_Exercise brief:_
Output exactly the lines below from the one containing "Expand the Email option's chevron arrow" to the last line, both included. Omit pictures.

[[ Entries provided, beginning ]]

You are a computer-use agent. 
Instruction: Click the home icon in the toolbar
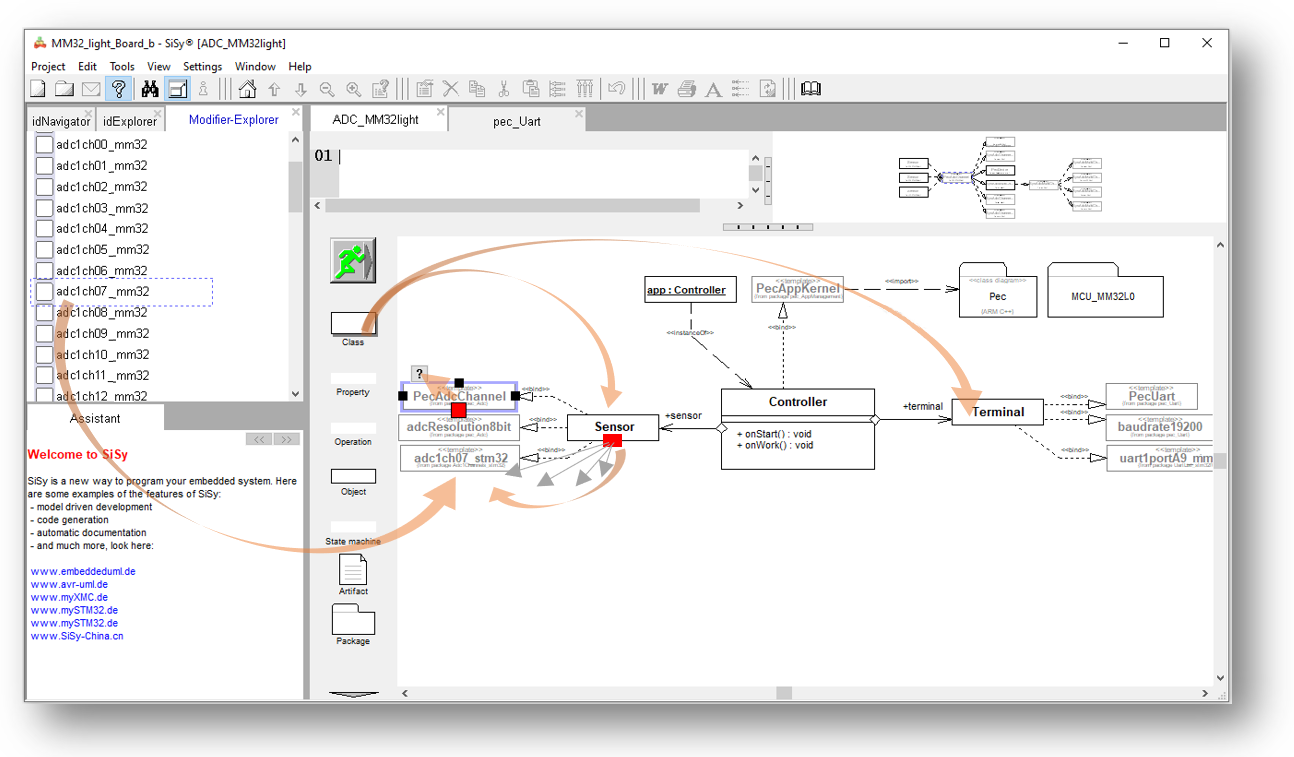click(x=247, y=89)

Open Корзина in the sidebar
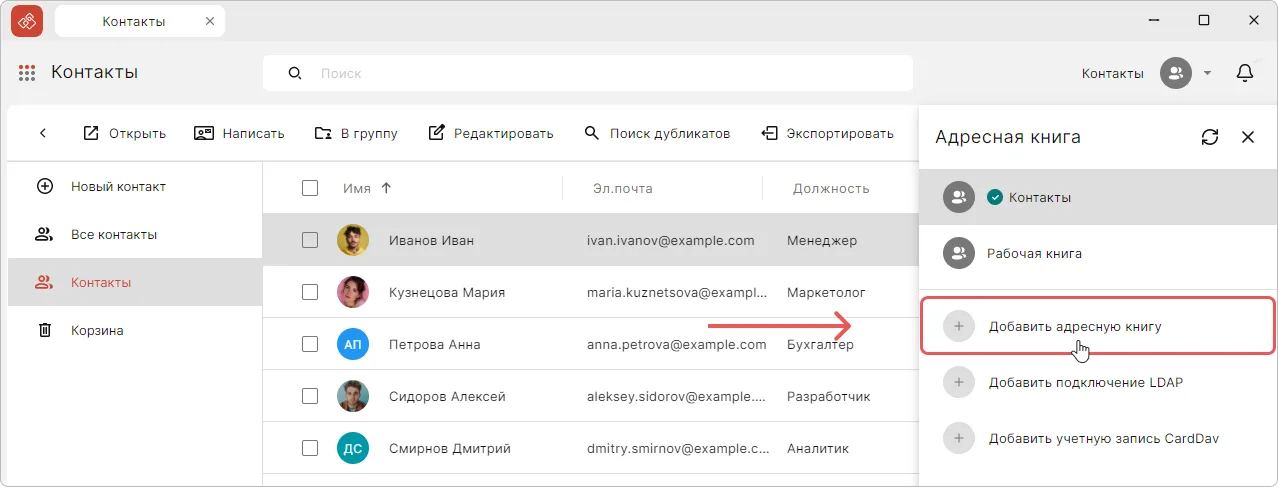click(x=97, y=330)
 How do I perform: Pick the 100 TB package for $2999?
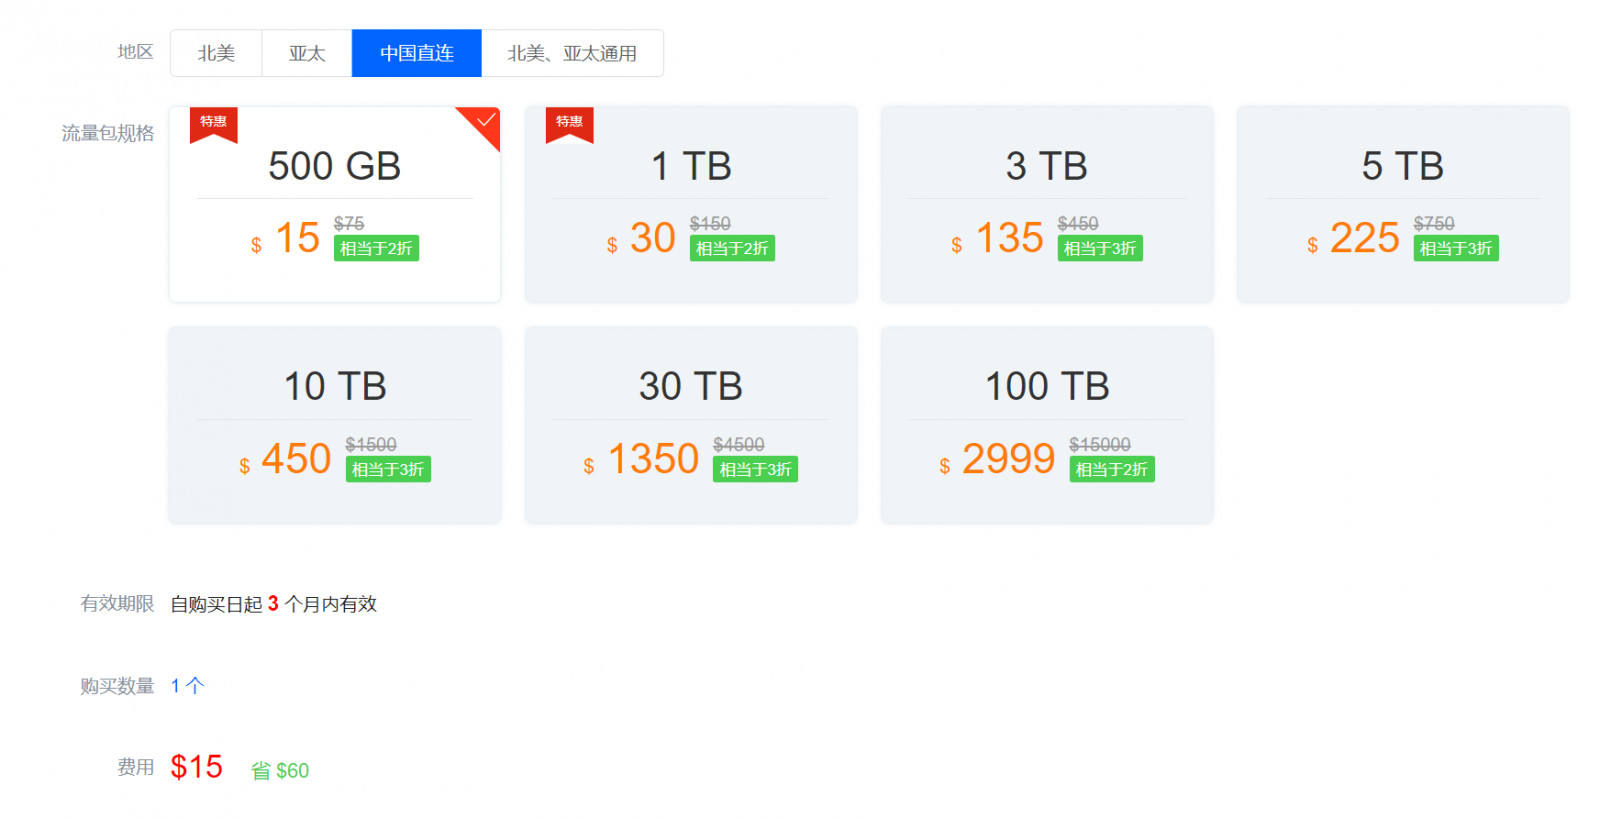point(1047,387)
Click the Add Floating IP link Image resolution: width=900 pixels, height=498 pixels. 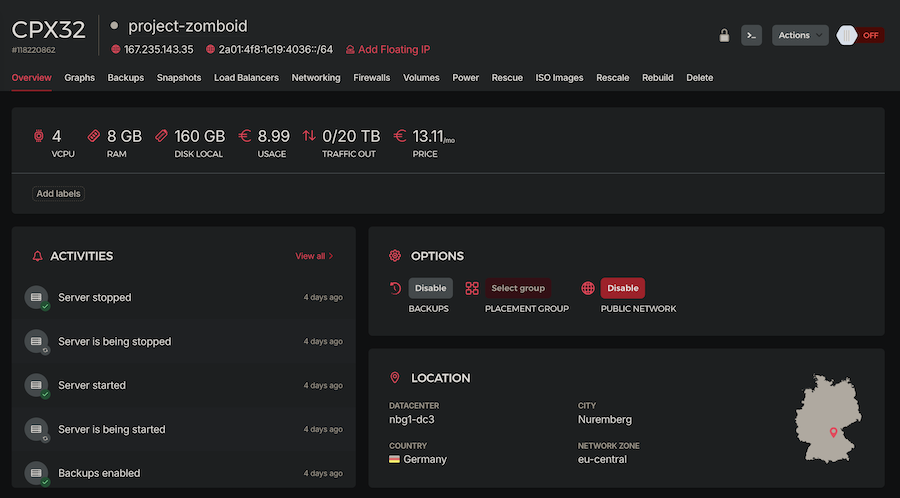click(393, 49)
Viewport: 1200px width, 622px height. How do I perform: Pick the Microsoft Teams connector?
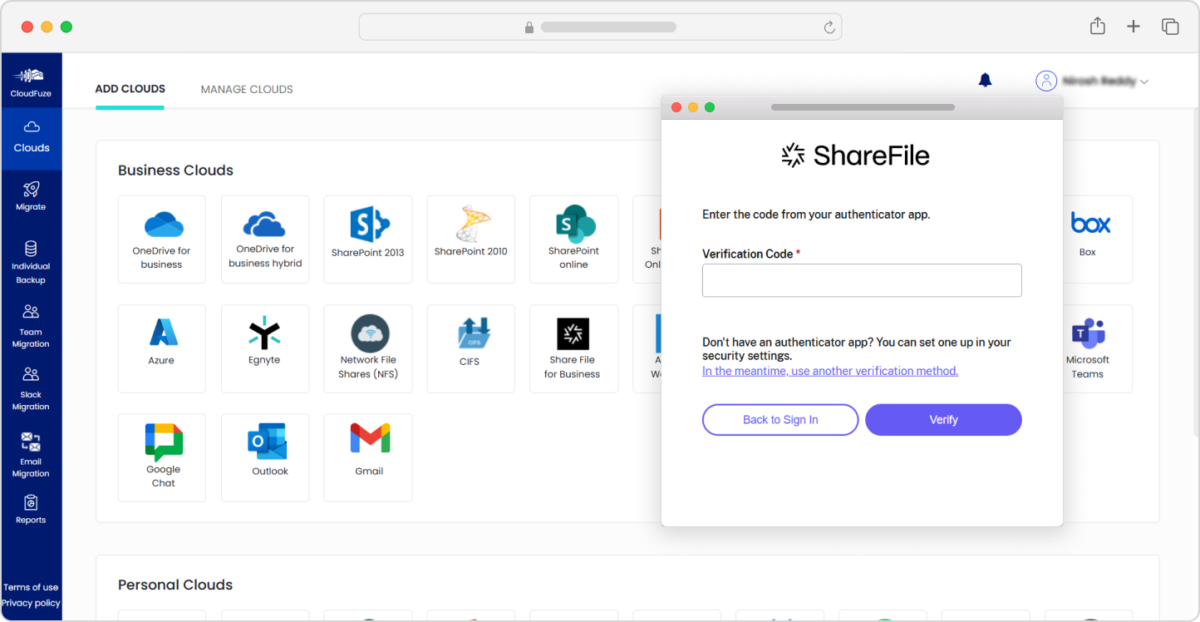1087,348
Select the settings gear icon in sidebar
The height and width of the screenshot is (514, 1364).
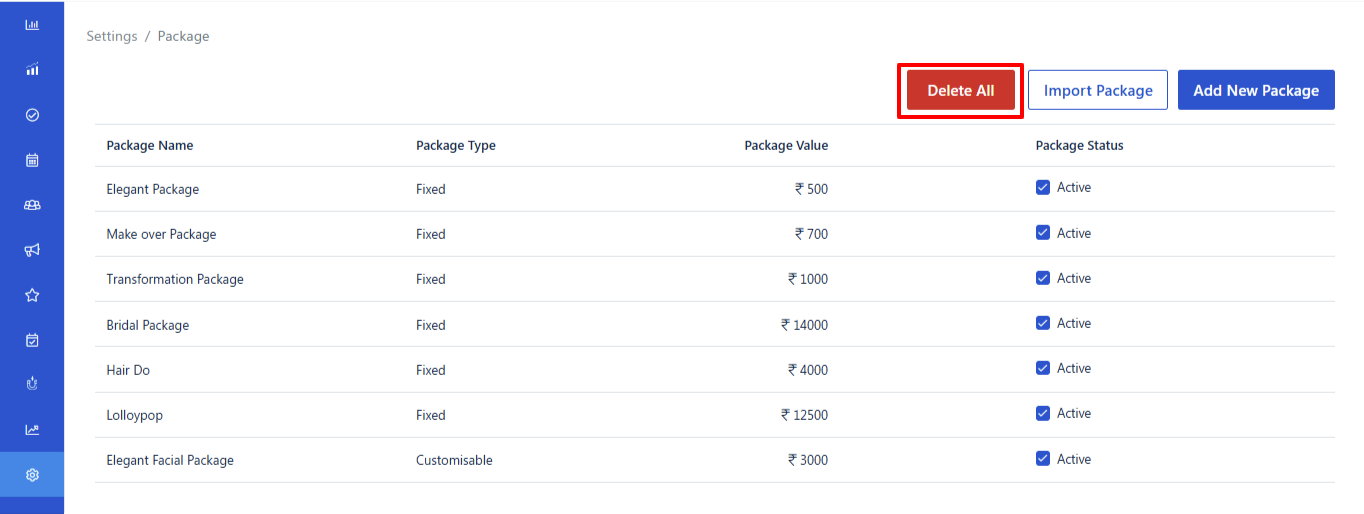tap(32, 475)
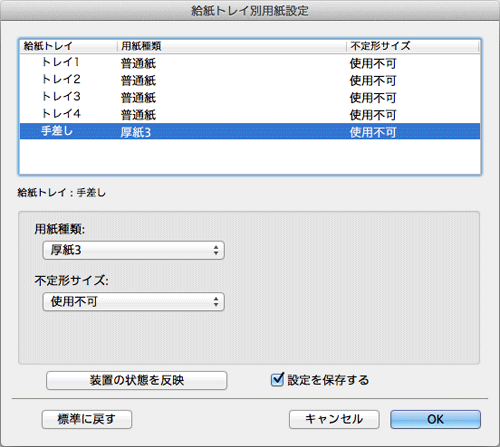Screen dimensions: 500x447
Task: Select the 手差し row
Action: click(x=250, y=131)
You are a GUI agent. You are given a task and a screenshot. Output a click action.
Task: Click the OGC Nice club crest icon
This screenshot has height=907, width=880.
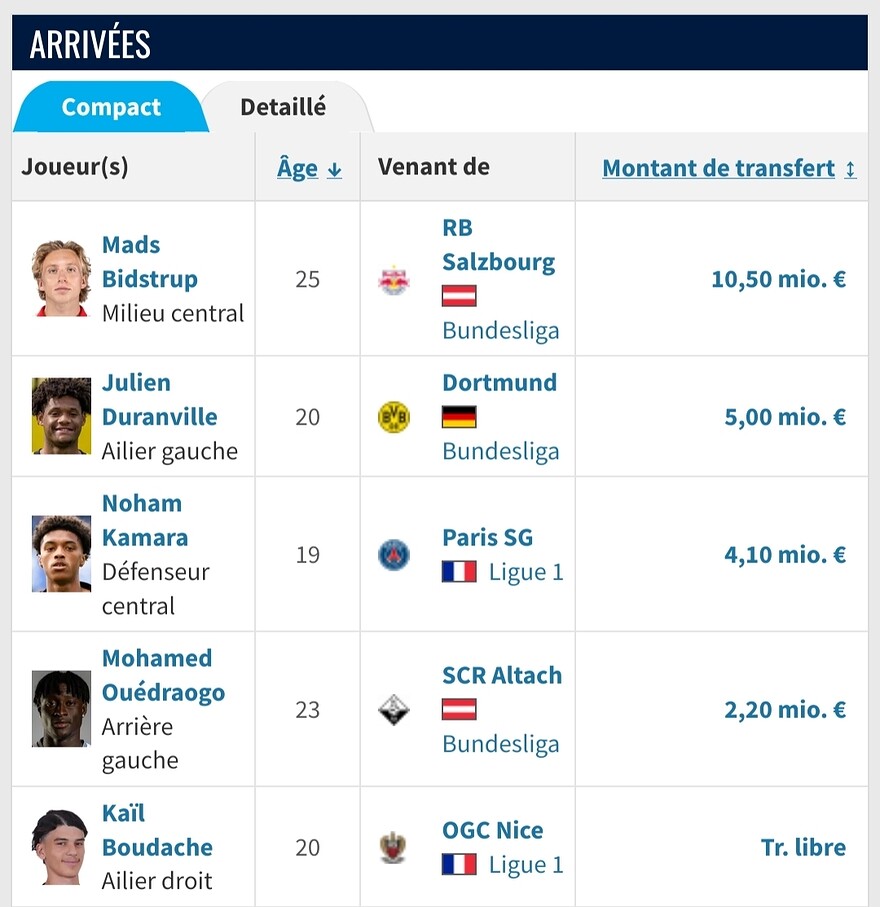coord(394,847)
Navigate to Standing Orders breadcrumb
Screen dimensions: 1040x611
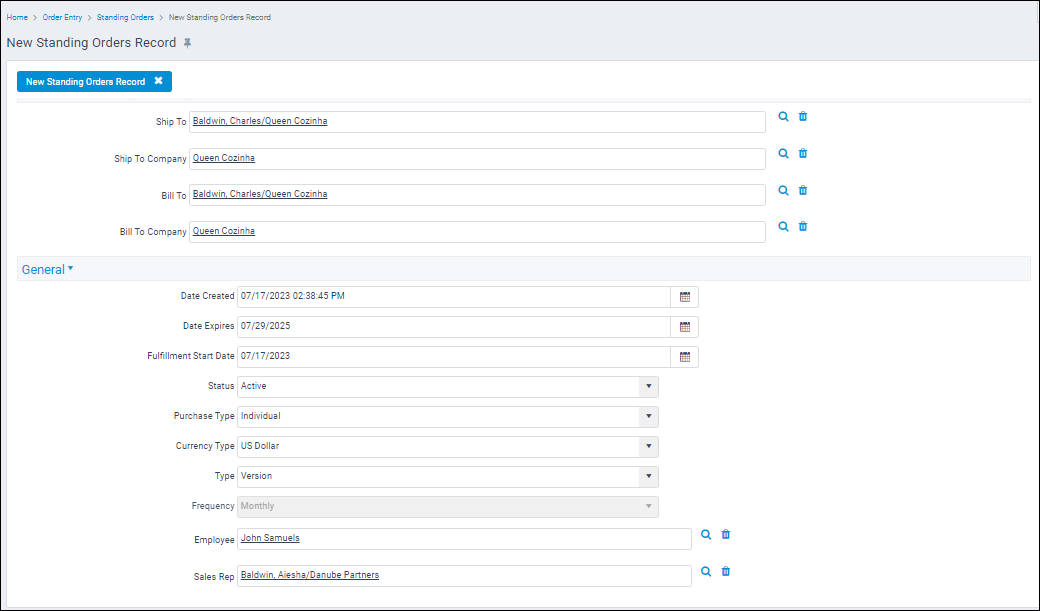click(x=125, y=17)
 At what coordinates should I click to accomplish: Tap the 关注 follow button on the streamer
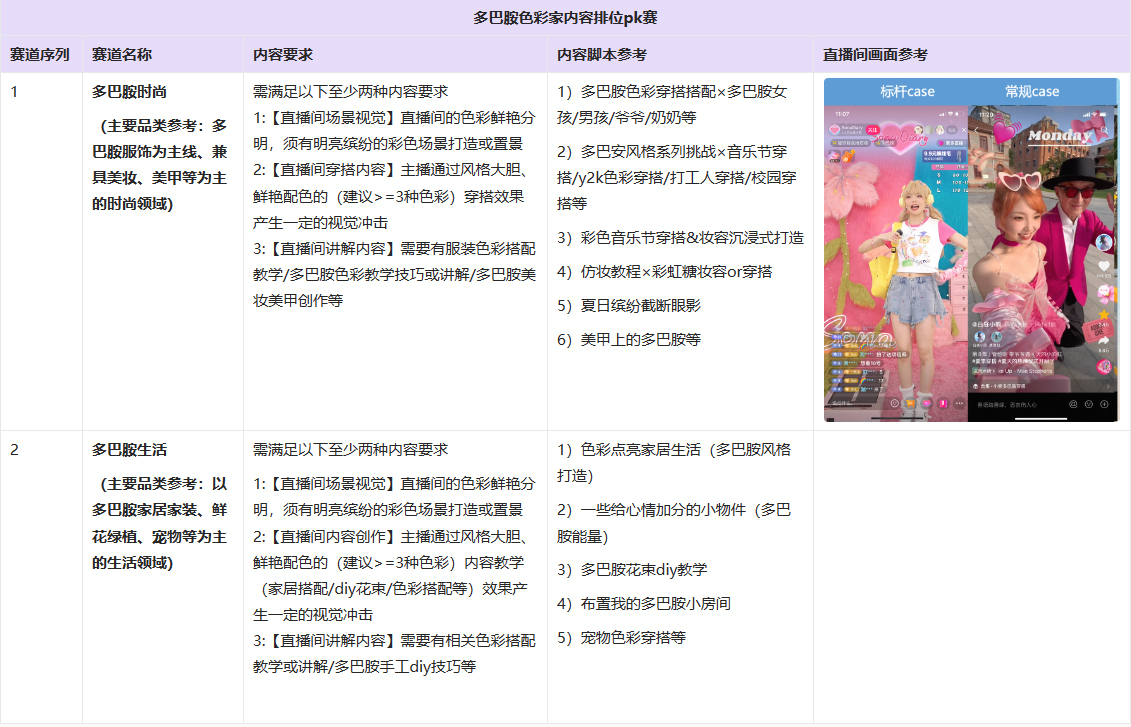873,130
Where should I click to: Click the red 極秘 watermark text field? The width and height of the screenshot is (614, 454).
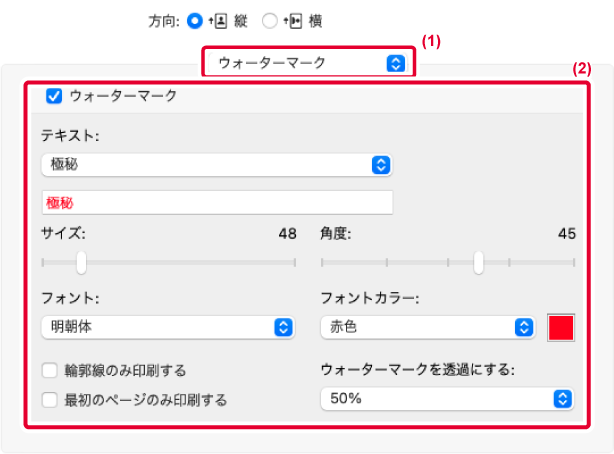click(216, 202)
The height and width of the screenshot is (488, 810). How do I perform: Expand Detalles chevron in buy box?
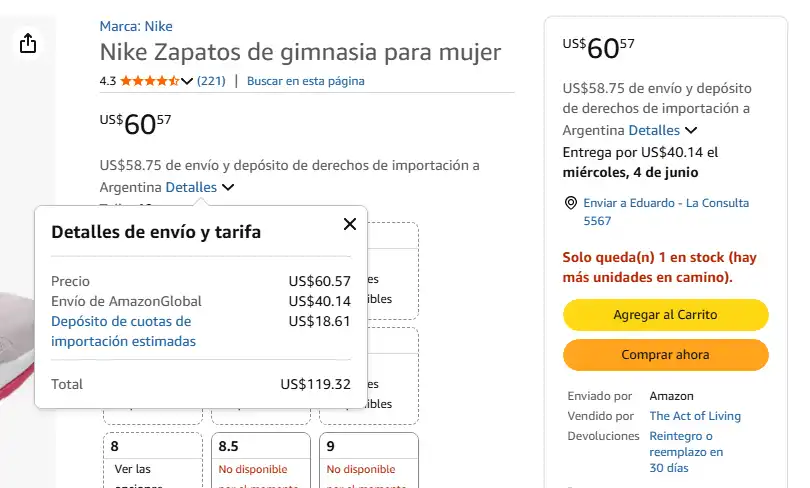tap(691, 131)
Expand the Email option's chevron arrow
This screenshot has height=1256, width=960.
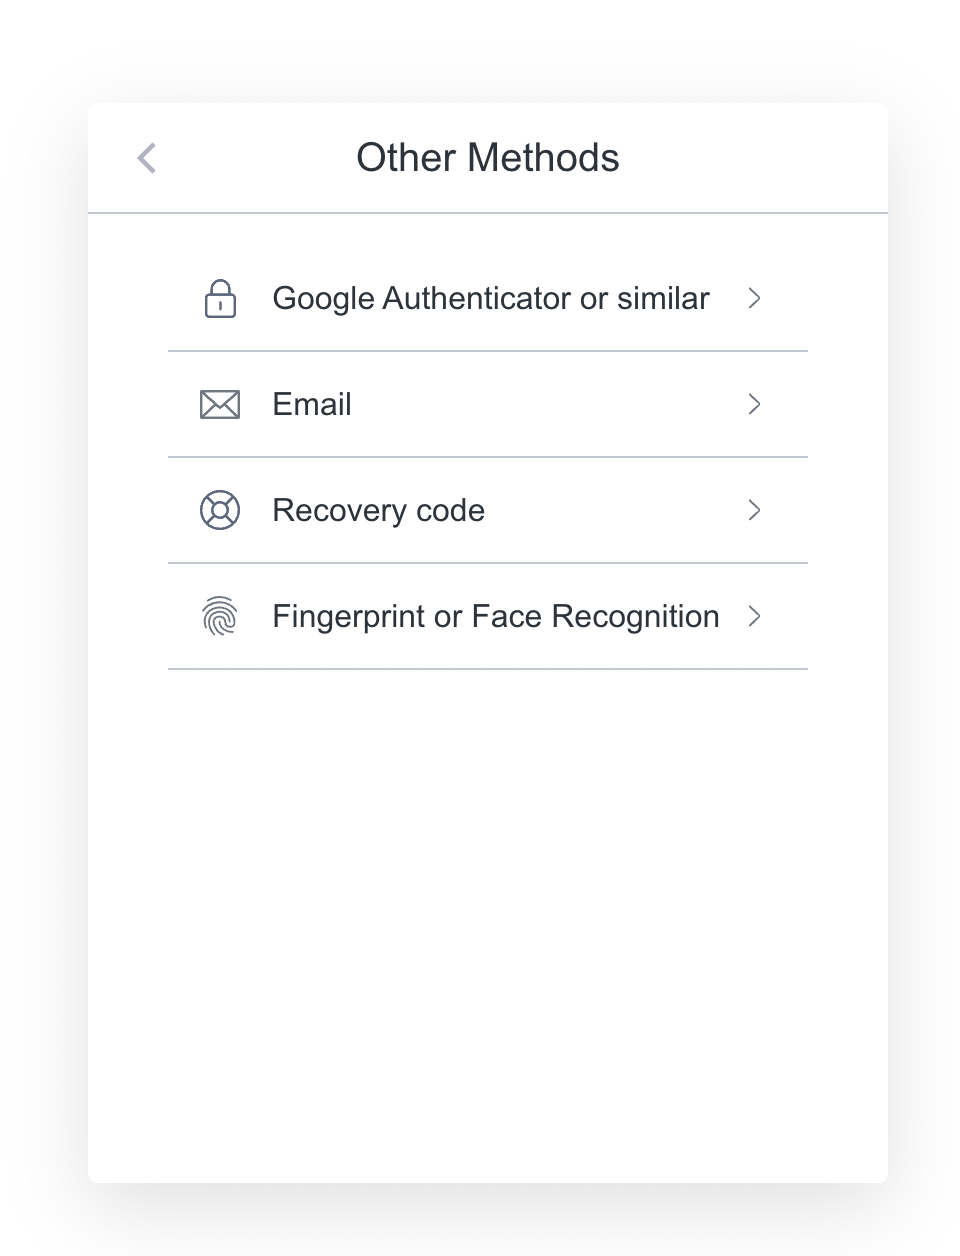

[[ Entries provided, end ]]

_Solution for this problem:_
Expand the Email option's chevron arrow
This screenshot has height=1256, width=960.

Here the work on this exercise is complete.